AI Can Now Handle Expert Disagreements

Artificial intelligence systems often struggle when experts disagree on how a problem should be modeled. A new approach helps AI make robust decisions even when facing multiple conflicting opinions about how the world works. This breakthrough addresses a fundamental challenge in deploying AI for real-world applications like robotics and healthcare, where different domain experts might have competing views on environmental dynamics.

The researchers developed Multi-Environment POMDPs (ME-POMDPs), which extend traditional partially observable Markov decision processes to handle discrete model uncertainty. These models represent situations where multiple experts provide different transition, observation, or reward functions for the same problem. The goal is to find a single policy that performs well across all possible environments, maximizing the worst-case expected reward.
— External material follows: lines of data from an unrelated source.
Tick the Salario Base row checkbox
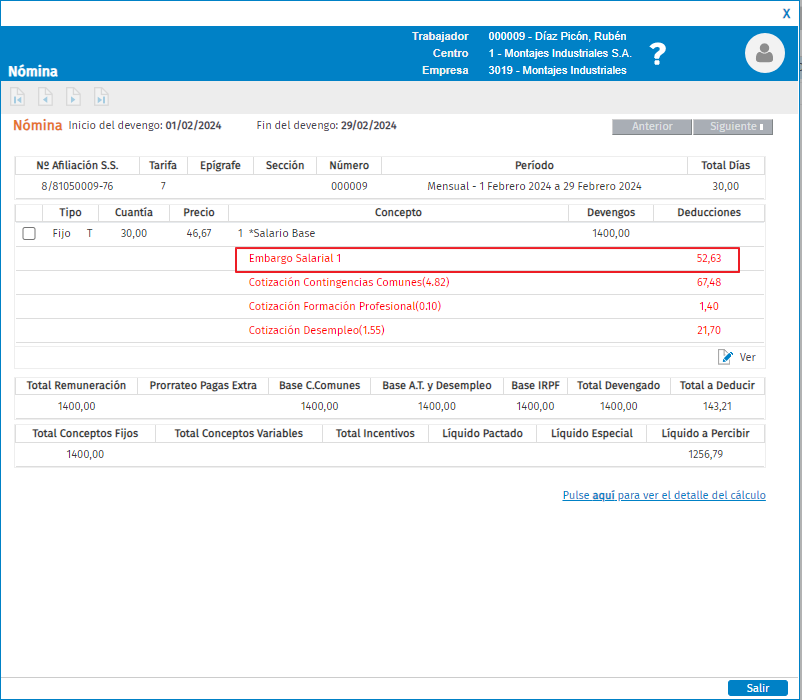 [29, 234]
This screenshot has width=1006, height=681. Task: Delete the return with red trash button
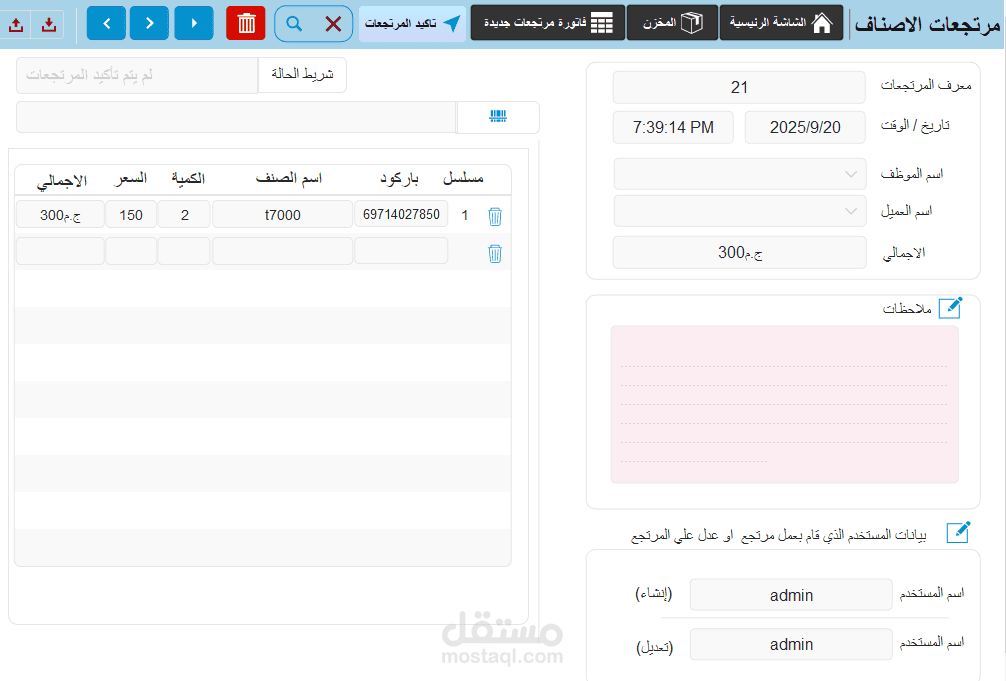(x=246, y=24)
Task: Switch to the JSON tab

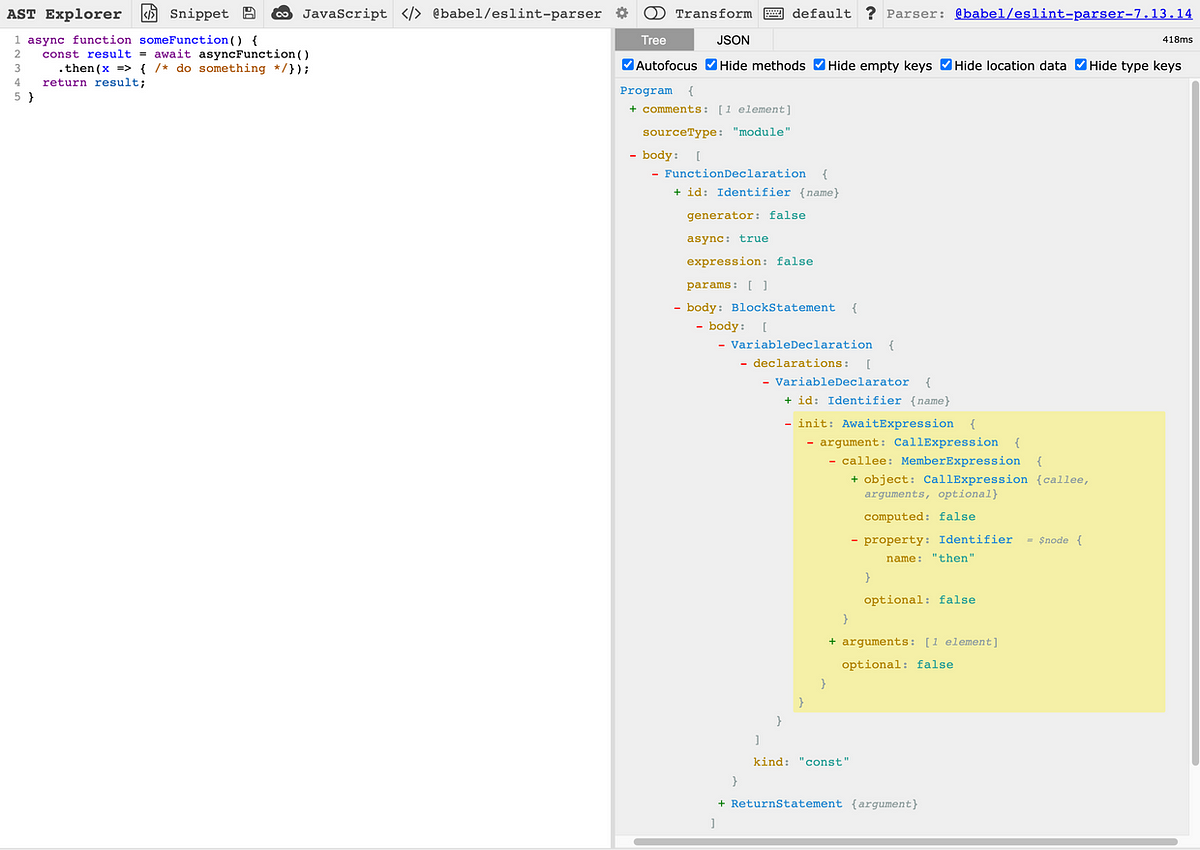Action: tap(733, 40)
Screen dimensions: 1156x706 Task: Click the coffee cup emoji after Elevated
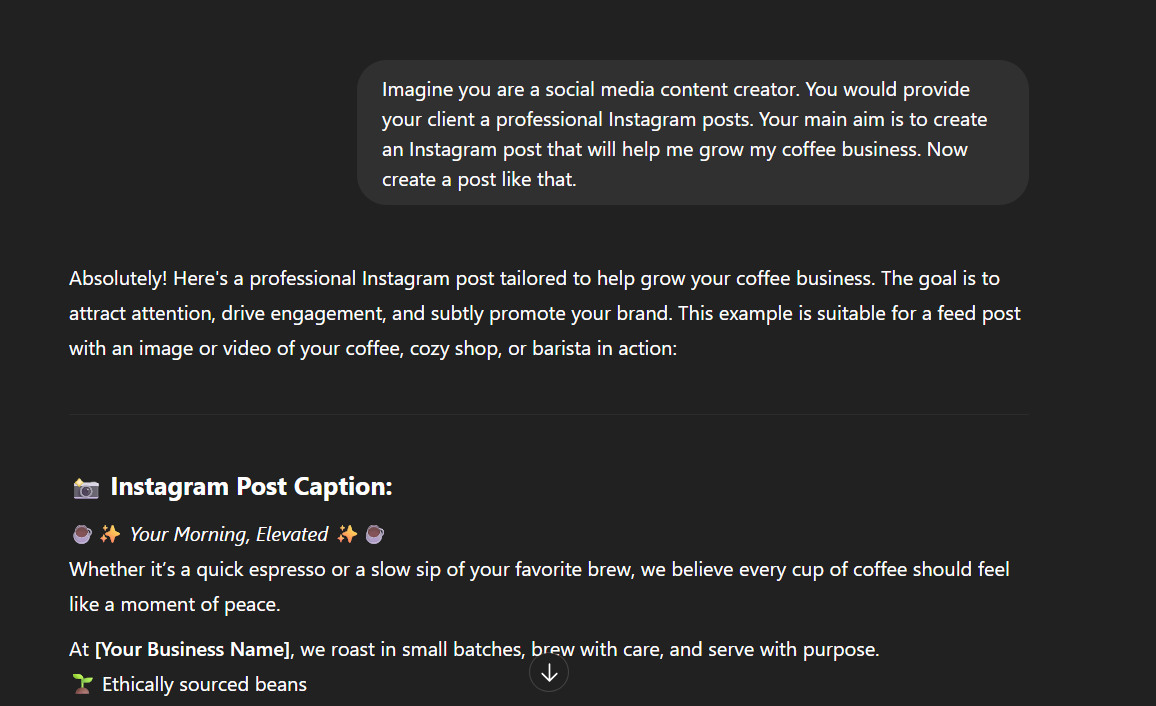click(x=375, y=534)
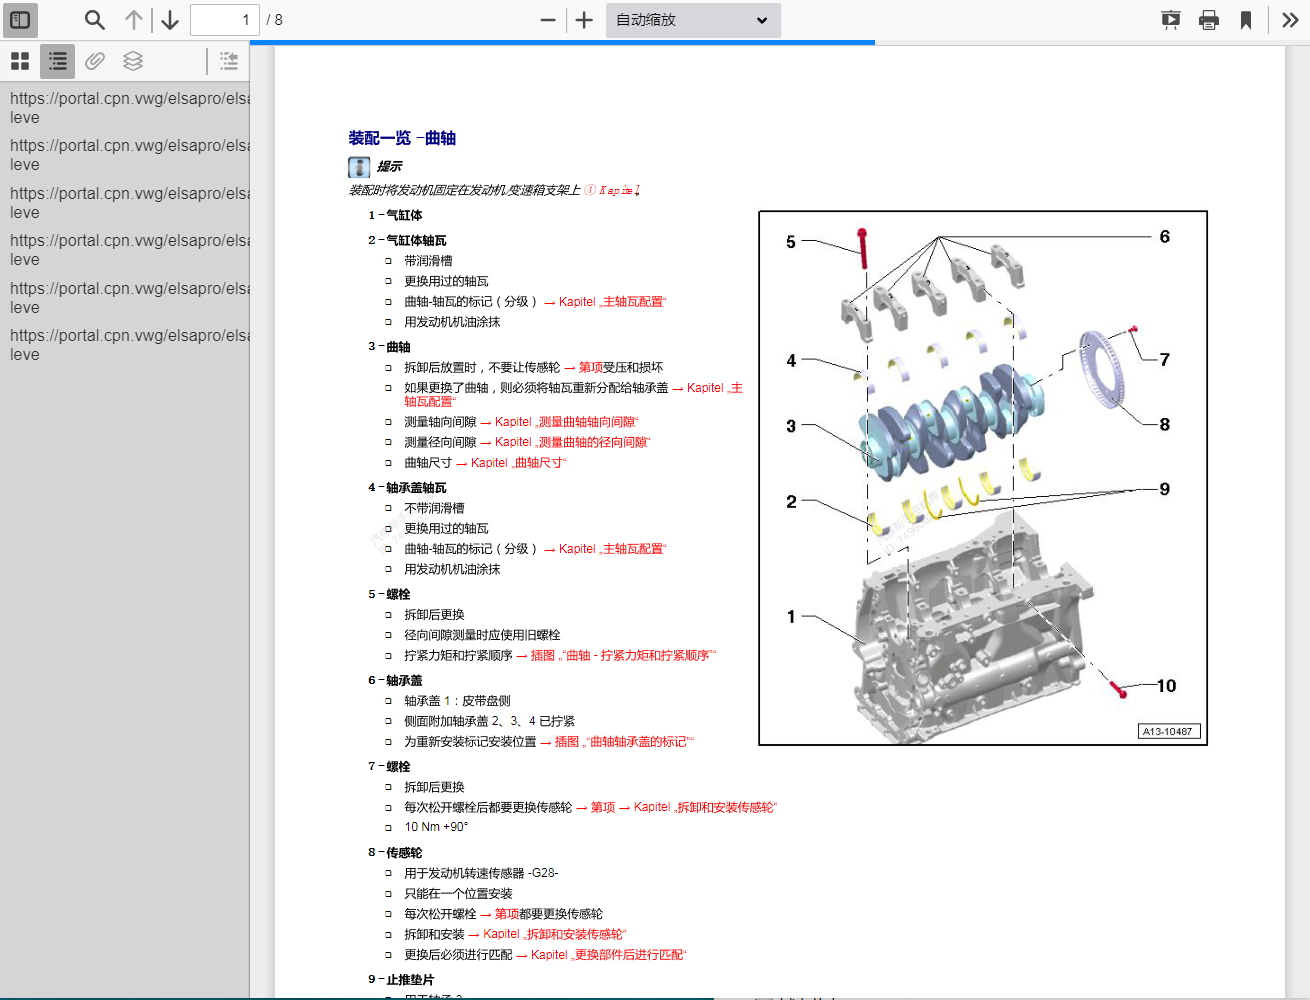Click the page number input field
Image resolution: width=1310 pixels, height=1000 pixels.
pos(225,20)

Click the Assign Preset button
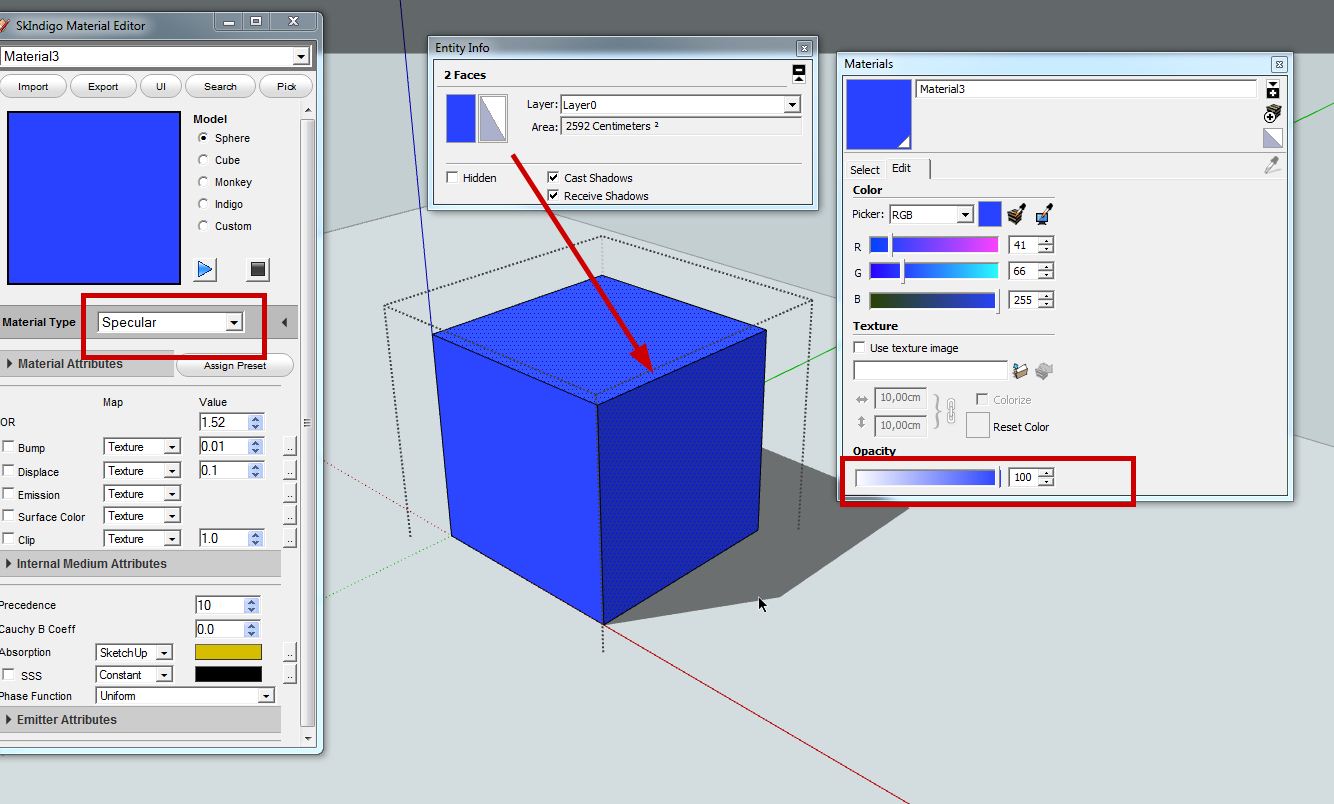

To solve these complex problems, the team introduced adversarial-belief POMDPs (AB-POMDPs), which they showed are equivalent to one-sided partially observable stochastic games. They proved that any ME-POMDP can be reduced to a simpler version where environments differ only in transitions (creating PO-MEMDPs) or only in observations (creating MO-POMDPs), while preserving optimal policies. The researchers developed exact and approximate algorithms, including AB-HSVI, which combines heuristic search value iteration with linear programming to compute robust policies.

Experimental results on benchmark problems demonstrated the approach's effectiveness. In the Bird preservation problem, inspired by endangered species management, the method handled scenarios where experts disagreed about population dynamics. The RockSample benchmark showed that robust policies achieved values close to individual environment optimals while significantly outperforming policies designed for incorrect environment assumptions. The computational cost increased with the number of environments, but the approach remained practical for moderate problem sizes.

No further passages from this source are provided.